Late News Poster Session: Iron and Steel (Ferrous Alloys)
Program Organizers: MS&T Administration, MS&T PCC
Tuesday 4:45 PM
October 19, 2021
Room: Exhibit Hall B
Location: Greater Columbus Convention Center
P3-26: Introducing Heusler Fe2SiTi Intermetallic as a New Strengthening Precipitate for High Strength Low Alloy Steels: Rafael Rodriguez De Vecchis1; Xin Wang1; Soumya Sridar1; Zhangwei Wang2; Wei Xiong1; 1University of Pittsburgh; 2Max-Planck-Institut für Eisenforschung GmbH
High strength low alloy (HSLA) steels are candidate steels for automobile and naval applications due to an outstanding synergy of weldability, toughness, and strength resulting from the combination of low carbon content and co-precipitation of Cu and M2C. However, in the continuous search for stronger, lighter, and low-alloying steels, precipitation strengthening of Heusler compounds has proven promising but has been so far left unexplored in the context of HSLA steels.
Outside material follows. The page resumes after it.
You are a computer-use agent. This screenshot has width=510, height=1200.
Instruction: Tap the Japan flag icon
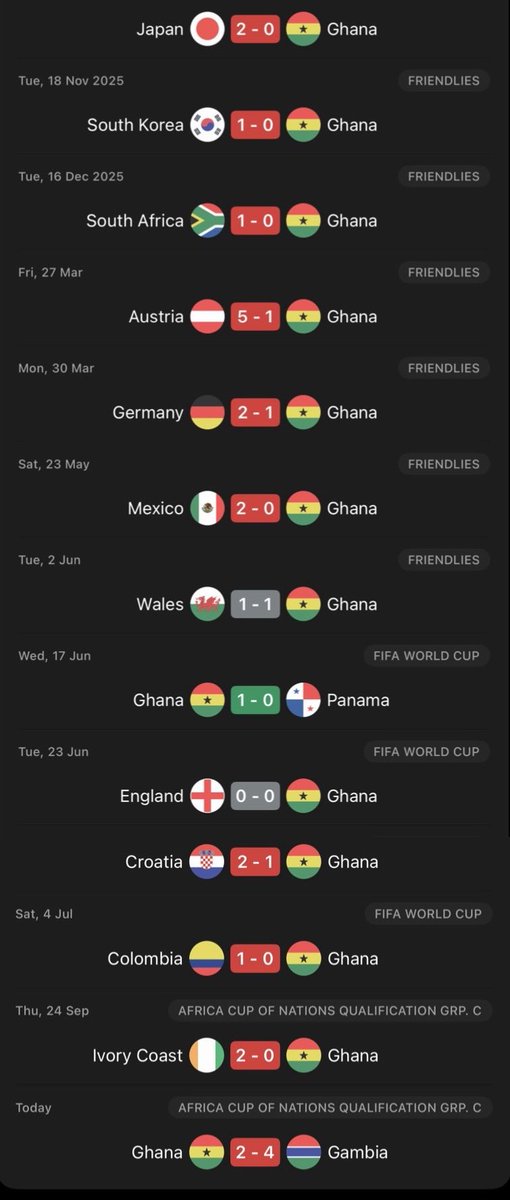(207, 29)
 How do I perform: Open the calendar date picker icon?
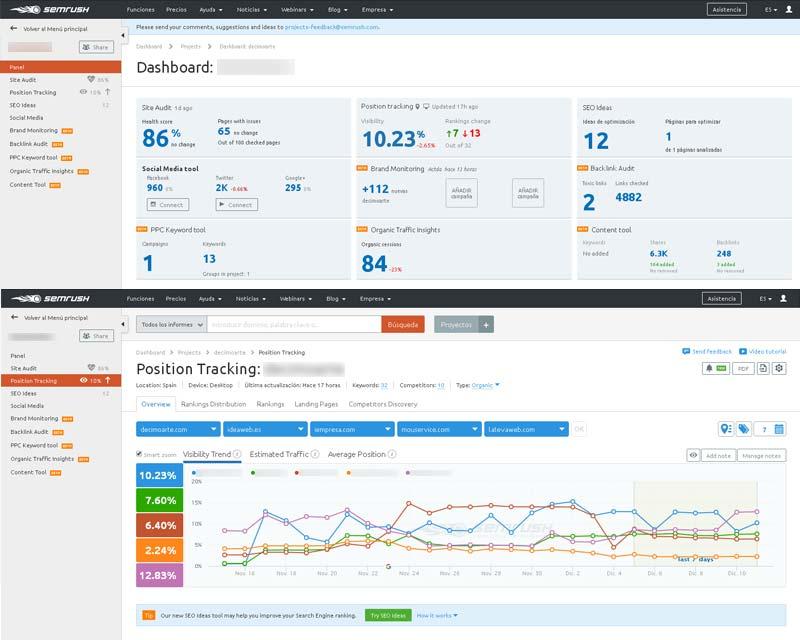click(x=779, y=429)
Hence, in this work, a composition close to the HSLA-100 steel was designed through a CALPHAD-based ICME (CALPHAD: Calculation of Phase Diagrams, ICME: Integrated Computational Materials Engineering) framework with Fe2SiTi Heusler intermetallic for precipitation strengthening effects. The phase stability and precipitation kinetics were systematically studied via phase transformation modeling and experiments. The latter report a 717 HV peak aging hardness as the result of record-high ~8 vol.% of nano-sized Fe2SiTi precipitate formed concomitantly with Cu clusters.
Poster
P3-27: Understanding the Load Response Behavior of Martensite, Bainite and Accompanied Retained Austenite in a High Carbon Bearing Steel: Mohanchand Paladugu1; Daniel Foster2; Enrique Jimenez-melero2; Lee M. Rothleutner1; R. Scott Hyde1; 1The Timken Company World Headquarters (WHQ), North Canton, OH 44720, USA; 2Materials Performance Centre, Department of Materials, The University of Manchester, UK
In this study, 52100 steel is subjected to different through hardening heat treatments that result in Martensite and/or Bainite as the major strengthening phase. Each heat treatment resulted in a major strengthening phase and accompanied retained austenite. The heat treated steels were subjected to tensile loading and simultaneously characterized by synchrotron X-Ray diffraction (SXRD). The SXRD results suggest that microstructural stability under mechanical load for a given heat treatment depends on characteristics of the resulted major strengthening phase including associated atomic lattice distortion and its volume fraction in the steel. The XRD results and associated load bearing micro mechanisms will be discussed.